(Collection entries)
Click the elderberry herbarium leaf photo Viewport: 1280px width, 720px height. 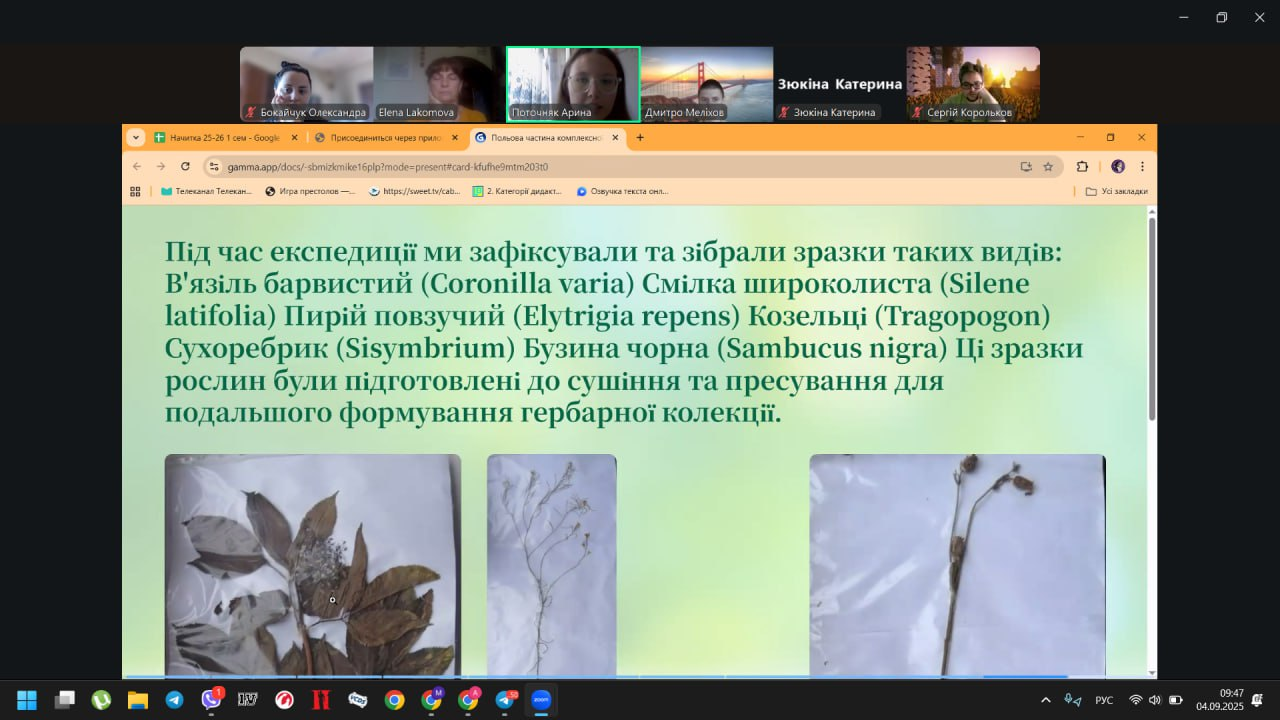[312, 565]
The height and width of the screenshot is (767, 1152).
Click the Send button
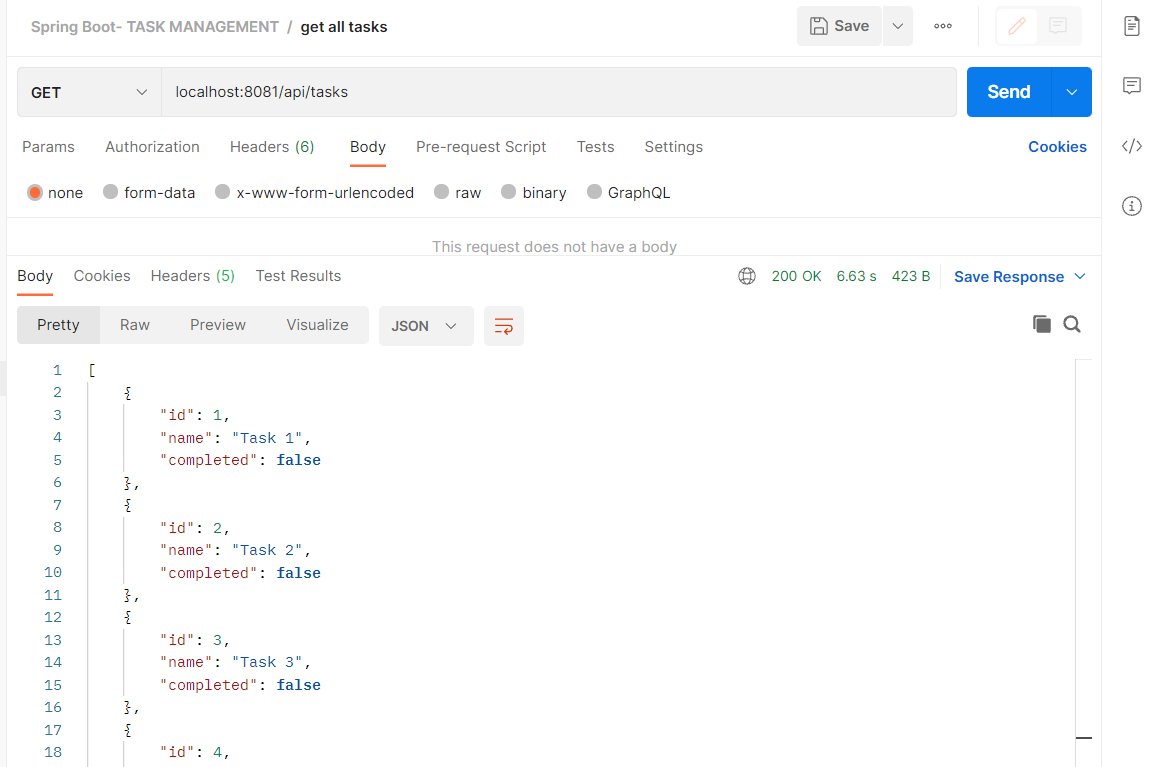(1008, 91)
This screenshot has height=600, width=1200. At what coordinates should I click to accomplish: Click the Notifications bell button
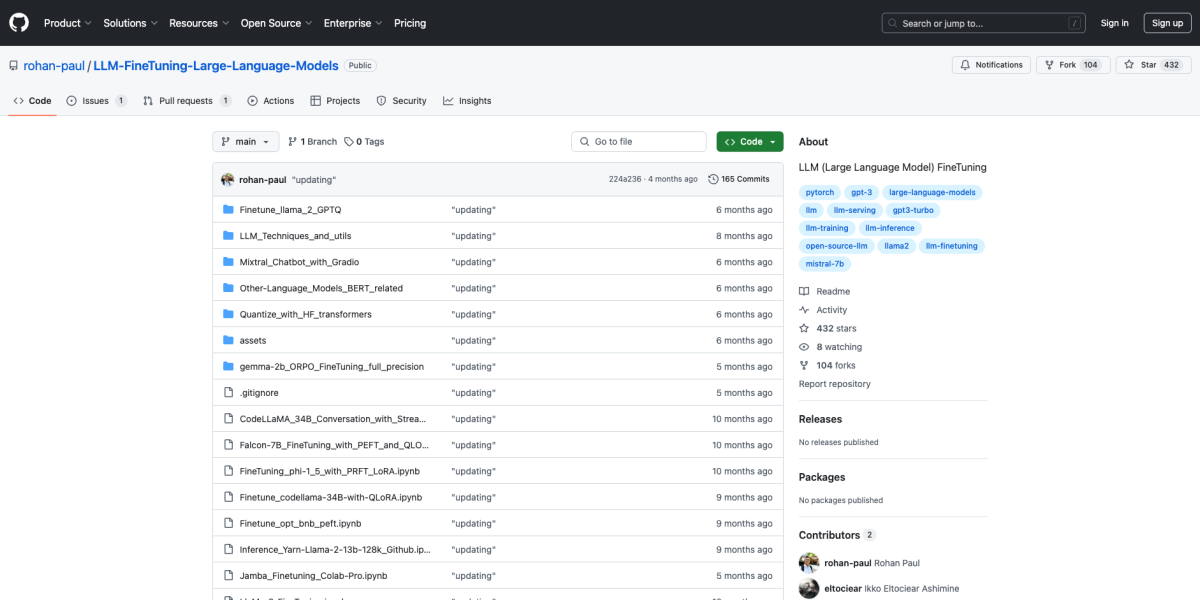click(x=991, y=65)
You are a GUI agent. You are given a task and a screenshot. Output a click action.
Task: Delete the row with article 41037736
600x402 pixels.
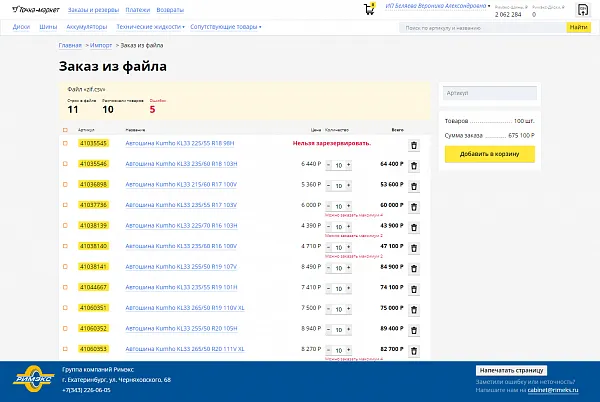(x=414, y=205)
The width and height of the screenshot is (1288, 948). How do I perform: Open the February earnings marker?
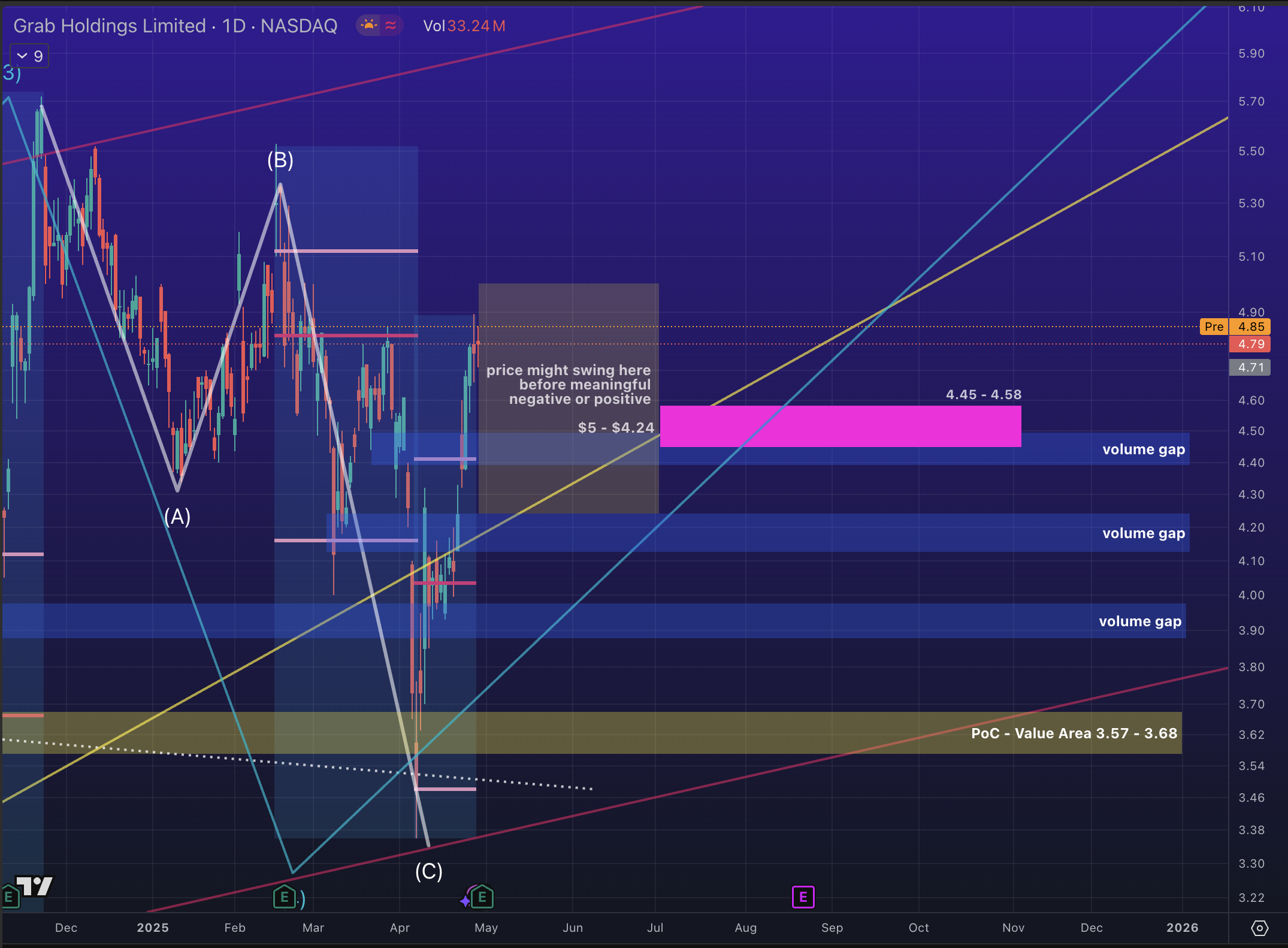click(285, 897)
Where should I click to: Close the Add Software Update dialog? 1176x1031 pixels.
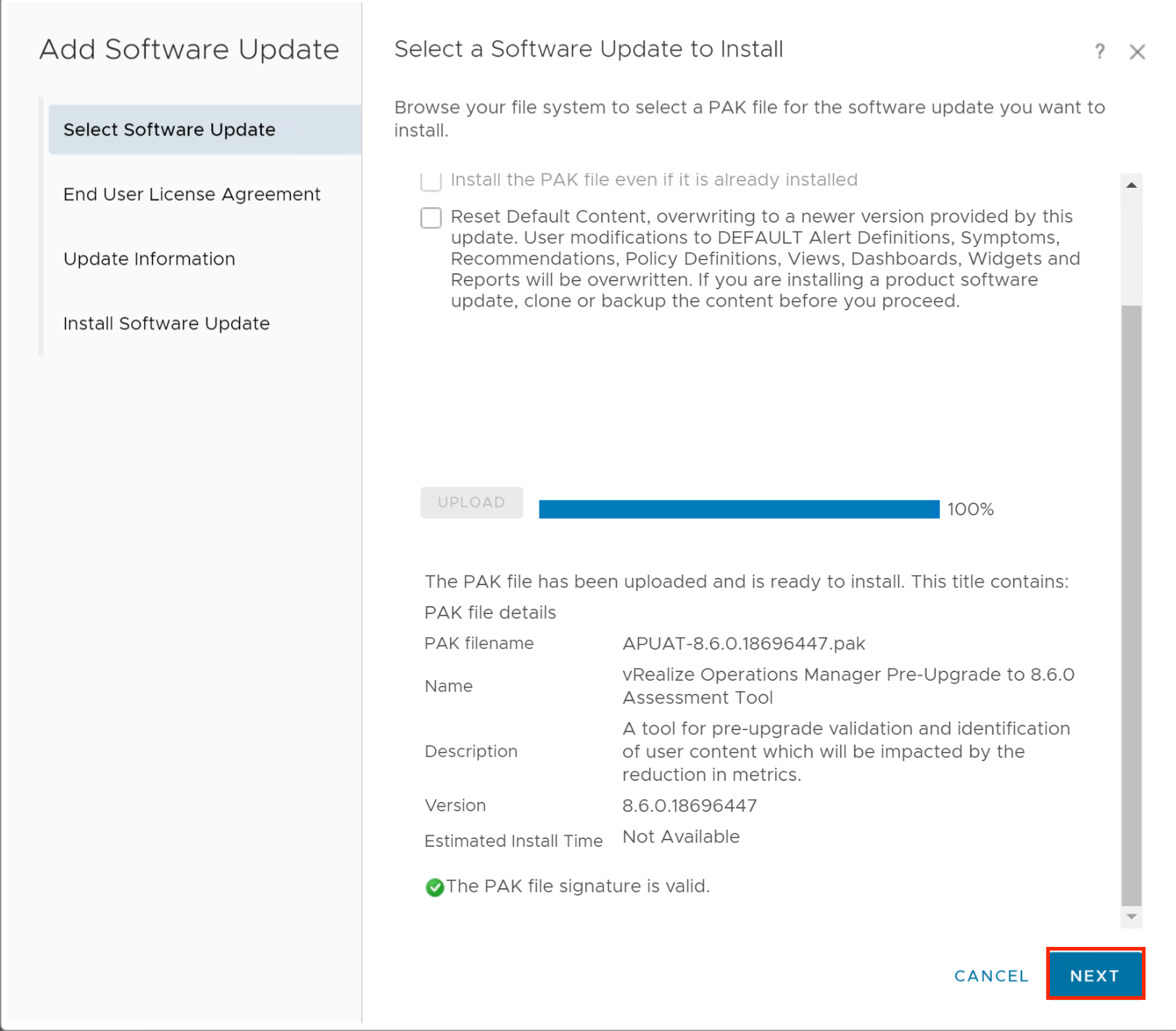[1137, 52]
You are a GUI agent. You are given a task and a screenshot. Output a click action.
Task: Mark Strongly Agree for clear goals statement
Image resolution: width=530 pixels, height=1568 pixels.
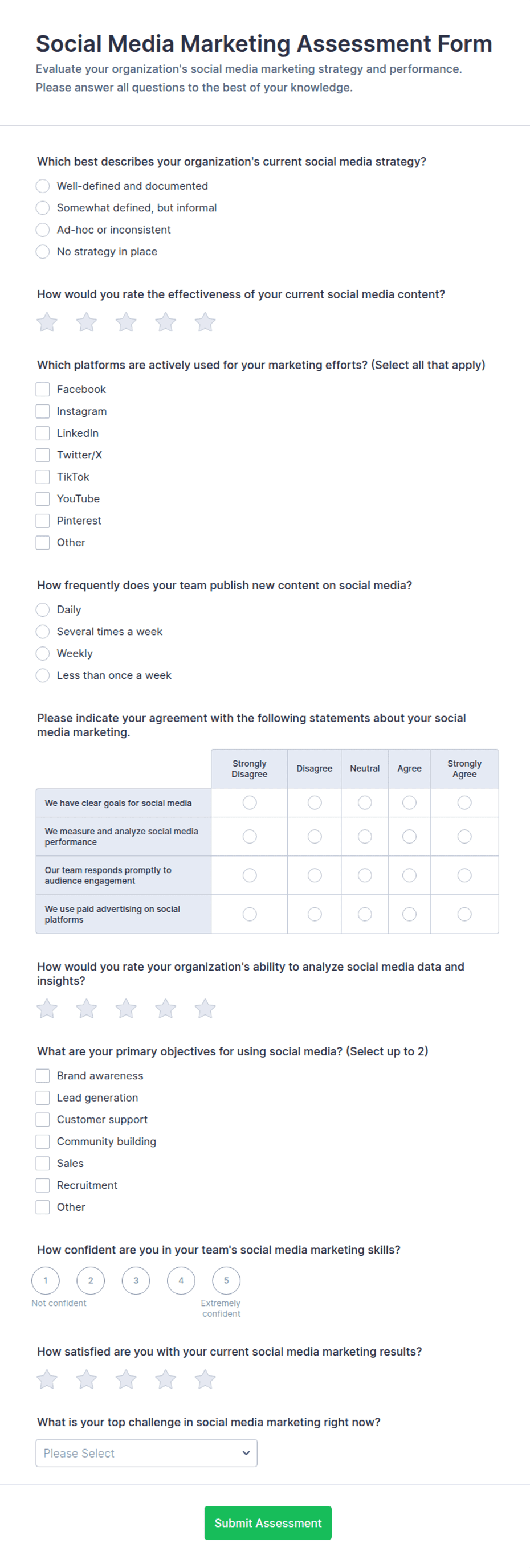464,803
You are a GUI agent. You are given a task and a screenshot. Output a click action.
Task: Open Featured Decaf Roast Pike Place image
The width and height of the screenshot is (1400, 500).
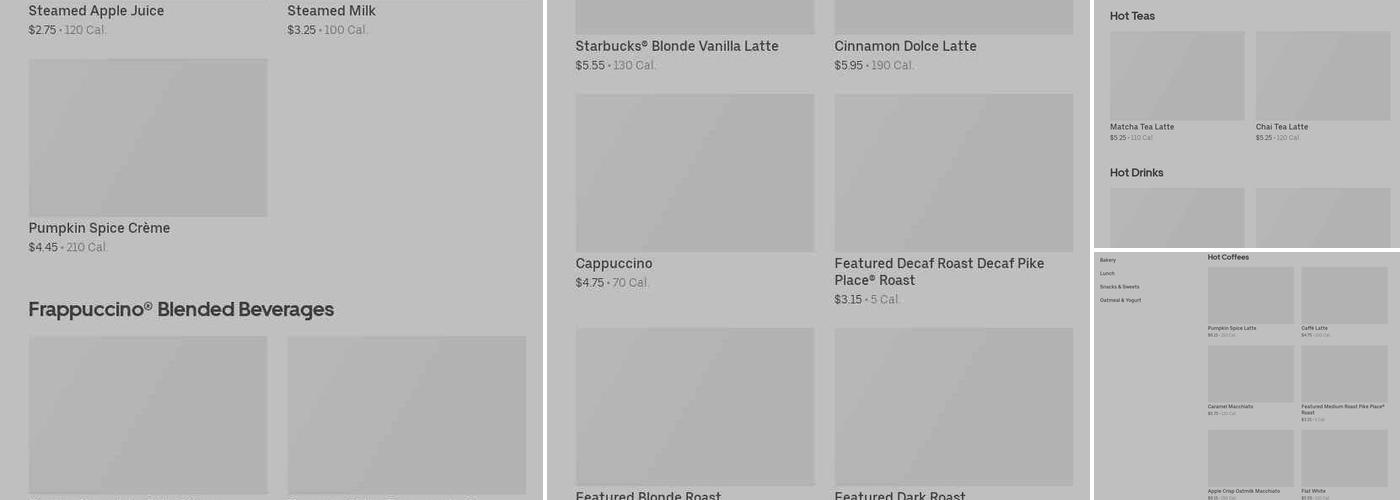954,172
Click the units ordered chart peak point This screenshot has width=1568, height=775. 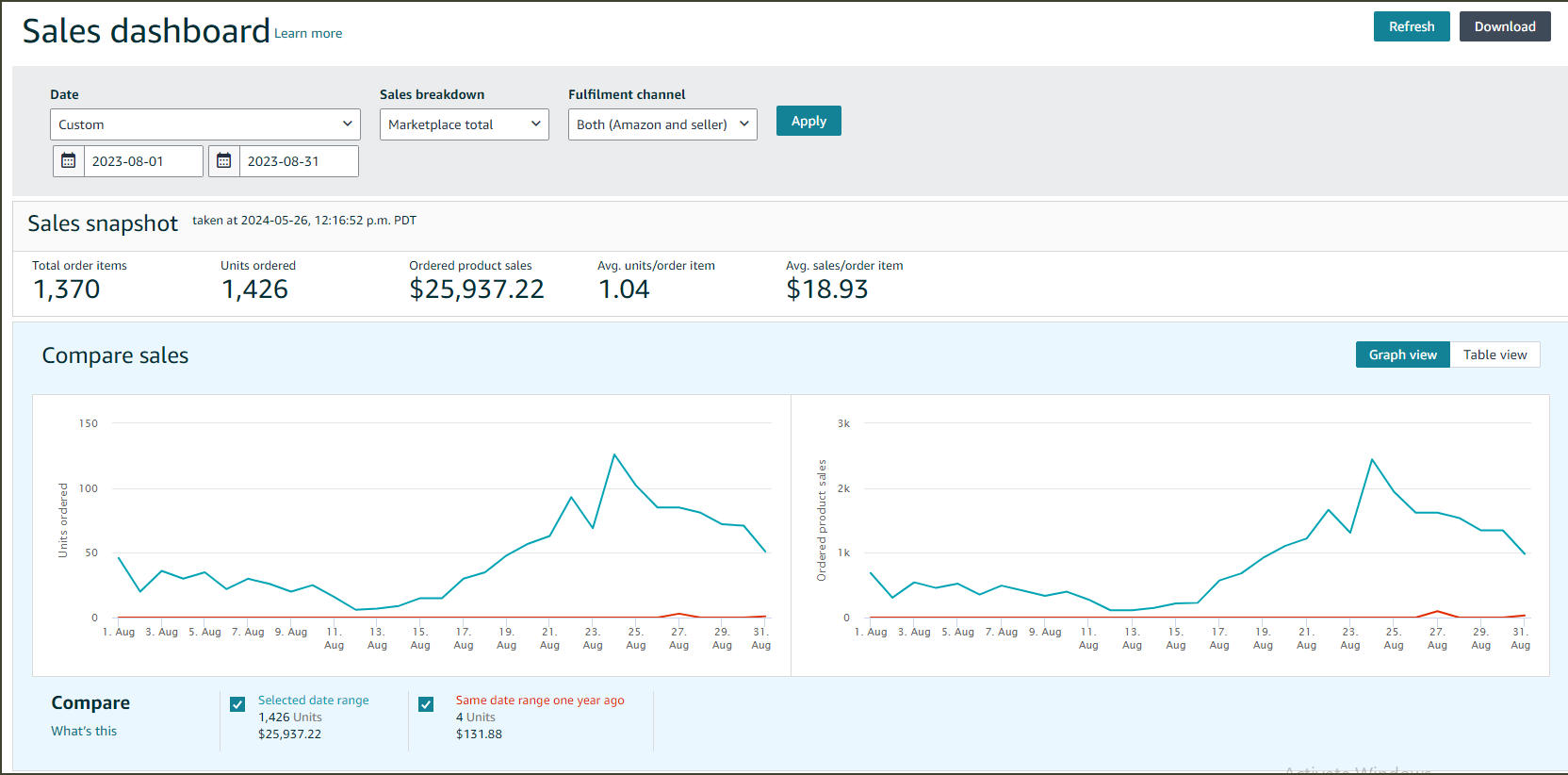(614, 454)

Exercise goal:
Extract the lines from the one containing "The height and" through the one containing "(x=414, y=205)", inclusive, and reproduce them verbatim without the pictures.

Solved exercise:
The height and width of the screenshot is (767, 1152).
Click the Send button
(1008, 91)
This screenshot has height=600, width=1200. At what coordinates should I click to accomplish: Click the Notifications bell button
click(x=991, y=65)
You are a GUI agent. You are given a task and a screenshot. Output a click action.
Task: Delete the row with article 41037736
600x402 pixels.
(x=414, y=205)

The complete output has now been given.